__Quoted text__.
[Begin]

Current revision as of 12:37, 2 April 2018

QR scanner with cylinder and platform response

The main script scans QR codes in front of the camera, opens the cylinder and moves the platform down if a correct code is presented.

Import required packages

#!/usr/bin/python
from pyzbar.pyzbar import decode	# QR reader
from PIL import Image               	# Image reader
import cv2                     		# Image reader
import RPi.GPIO as GPIO    	     	# GPIO pin control
import time               	 	# Posibility to delay
import signal				# Cleanup when ending script
import sys				# Needed to stop script if no camera

Set up constants

pin_s1  = 29		# Continuous servo 1
pin_s2  = 33            # Continuous servo 2
freq 	= 50        	# Continuous servo frequency [Hz]

s1left   = 5.00         # 100% velocity to left
s1center = 6.70         # no movement
s1right  = 8.00         # 100% velocity to right

s2left   = 5.00         # 100% velocity to left
s2center = 6.60         # no movement
s2right  = 8.00         # 100% velocity to right

cyldelay      = 2 	# Time it takes for cylinder to rotate
dropdelay     = 5    	# Time it takes to drop package
pauzedelay    = 2 	# Time between cylinder rotation and platform movement
platformdelay = 2     	# Time it takes for platform to move down

imgname = "image2.jpg"  # File frame is temporarily saved in

Imports access codes

# Imports allowed QRcodes
passcodelist = []
with open("authcodes") as file:
	passcodelist = [line.strip() for line in file]

Stops the script safely if CTRL+C is pressed

# Releases pins when script is interrupted
def end_run(signal,frame):
	global running
	print("Ctrl+C captured, ending script")
	running = False
	servo1.stop()
	servo2.stop()
	GPIO.cleanup()

# Runs end_run if ctrl+C is clicked
signal.signal(signal.SIGINT, end_run)

Takes a picture with the camera

# Takes picture from camera, reads and evaluates QRcode
def QRscanner(passcodelist, camslot):
	camera = cv2.VideoCapture(camslot)	# Initializes camera viewer
	grabbed, im = camera.read()     	# Reads figure

Checks if a picture is taken, and if it is not, it looks for other cameras or stops the script

	if not grabbed:				# Searches for working camera
		if camslot < 5:
			camstr = "No camera connected in slot: " + str(camslot)

[End]

__Parts of the exercise__.
a – Render this sentence from the QR scanner script in Spanish: "The main script scans QR codes in front of the camera, opens the cylinder and moves the platform down if a correct code is presented."
b – Proceed with the QR scanner script, writing on from the last line it shows.
The rows below are independent material and bear no relation to the QR scanner script.

__Entries drawn from a collection__.
[Begin]

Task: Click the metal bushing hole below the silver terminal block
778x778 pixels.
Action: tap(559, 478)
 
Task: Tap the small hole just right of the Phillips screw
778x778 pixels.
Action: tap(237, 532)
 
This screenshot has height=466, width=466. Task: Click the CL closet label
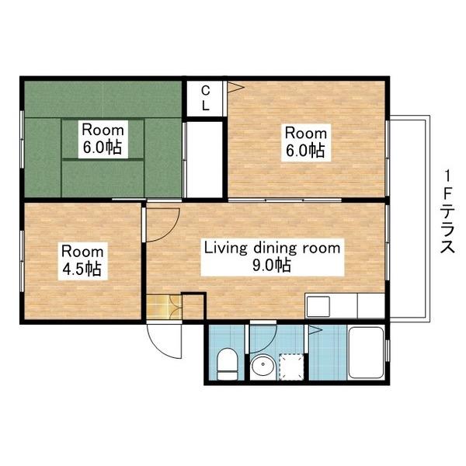(205, 99)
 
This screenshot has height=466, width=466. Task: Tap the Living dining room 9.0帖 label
(273, 257)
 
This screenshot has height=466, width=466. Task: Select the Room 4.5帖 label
(82, 260)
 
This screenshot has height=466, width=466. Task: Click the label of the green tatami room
(103, 139)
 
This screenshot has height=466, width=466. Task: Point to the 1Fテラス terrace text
(447, 211)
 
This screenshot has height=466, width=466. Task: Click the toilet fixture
(228, 364)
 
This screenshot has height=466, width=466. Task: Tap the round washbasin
(263, 367)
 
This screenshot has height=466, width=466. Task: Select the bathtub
(366, 353)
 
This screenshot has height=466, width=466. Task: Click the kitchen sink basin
(318, 307)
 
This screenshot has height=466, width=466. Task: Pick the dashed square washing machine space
(291, 367)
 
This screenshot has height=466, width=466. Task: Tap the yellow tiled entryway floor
(164, 308)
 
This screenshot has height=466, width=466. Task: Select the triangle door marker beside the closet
(235, 87)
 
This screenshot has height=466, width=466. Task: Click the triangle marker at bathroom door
(315, 329)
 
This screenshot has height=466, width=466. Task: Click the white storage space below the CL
(205, 159)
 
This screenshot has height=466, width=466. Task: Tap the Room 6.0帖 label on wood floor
(306, 142)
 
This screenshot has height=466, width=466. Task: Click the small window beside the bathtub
(387, 350)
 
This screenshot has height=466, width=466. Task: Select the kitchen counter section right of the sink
(370, 306)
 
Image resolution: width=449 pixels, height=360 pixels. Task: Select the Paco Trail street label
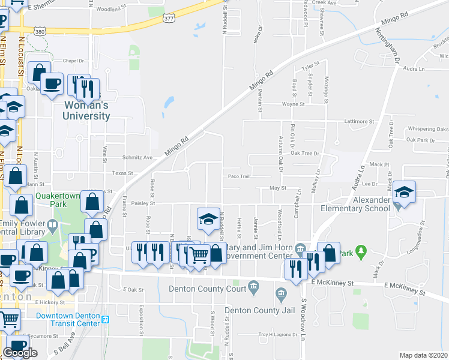tap(238, 176)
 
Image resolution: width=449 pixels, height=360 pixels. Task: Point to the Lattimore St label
tap(359, 121)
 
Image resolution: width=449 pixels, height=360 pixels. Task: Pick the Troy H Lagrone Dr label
tap(279, 334)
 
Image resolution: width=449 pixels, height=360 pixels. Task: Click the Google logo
tap(20, 353)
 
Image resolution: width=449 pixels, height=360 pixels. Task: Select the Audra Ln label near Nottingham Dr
tap(414, 69)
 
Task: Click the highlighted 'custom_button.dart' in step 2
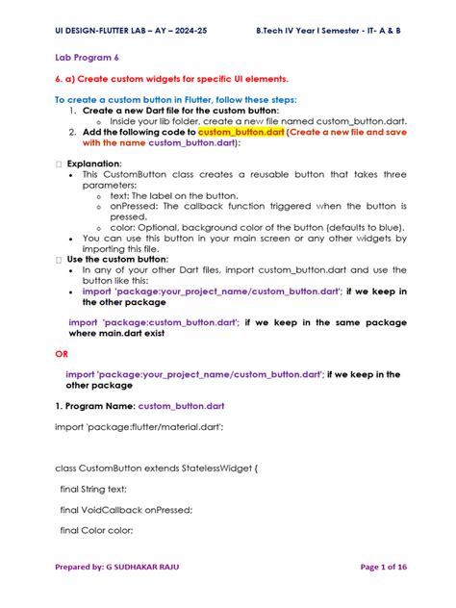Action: pos(241,132)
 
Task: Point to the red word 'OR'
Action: pos(62,353)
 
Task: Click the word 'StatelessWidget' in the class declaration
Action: pos(219,468)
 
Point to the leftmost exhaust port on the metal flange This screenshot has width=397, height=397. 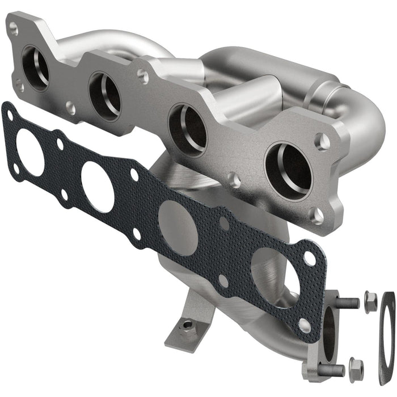pos(36,68)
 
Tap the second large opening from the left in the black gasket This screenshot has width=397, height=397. pos(98,187)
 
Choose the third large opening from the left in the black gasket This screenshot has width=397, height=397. pos(178,227)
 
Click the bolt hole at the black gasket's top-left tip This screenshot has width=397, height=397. pos(10,115)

[End]

__Responses to the exercise__.
a – El script principal escanea los códigos QR situados delante de la cámara, abre el cilindro y baja la plataforma si se presenta un código correcto.

b –
			print(camstr)
			camslot = camslot + 1
			return False, camslot
		else:
			print("No camera connected")
			servo1.stop()
			servo2.stop()
			GPIO.cleanup()
			sys.exit()

Reads QR-codes in the image and checks if a correct code is presented

	cv2.imwrite(imgname,im)		# Converts image to jpg
	img = Image.open(imgname)	# Reads jpg
	decodedObjects = decode(img)    # Decodes image
	for obj in decodedObjects:     	# Makes sure every code is read
	   	qrdata = obj.data       # Reads the alphanumerical code
		for passcode in passcodelist:
    			if passcode in qrdata:      # Verifies if code is legit
				print("Correct code, cylinders start opening")
        			return True, camslot
			else:
				print("Wrong code")
	return False, camslot

Sets up the output pins that control the servos

GPIO.setmode(GPIO.BOARD)    	# Board numbering sceme pins
GPIO.setup(pin_s1, GPIO.OUT)	# Sets pins as output
GPIO.setup(pin_s2, GPIO.OUT)
servo1 = GPIO.PWM(pin_s1, freq)	# Assigns frequency to pins
servo2 = GPIO.PWM(pin_s2, freq)
servo1.start(s1center)		# Starts servos in neutral position
servo2.start(s2center)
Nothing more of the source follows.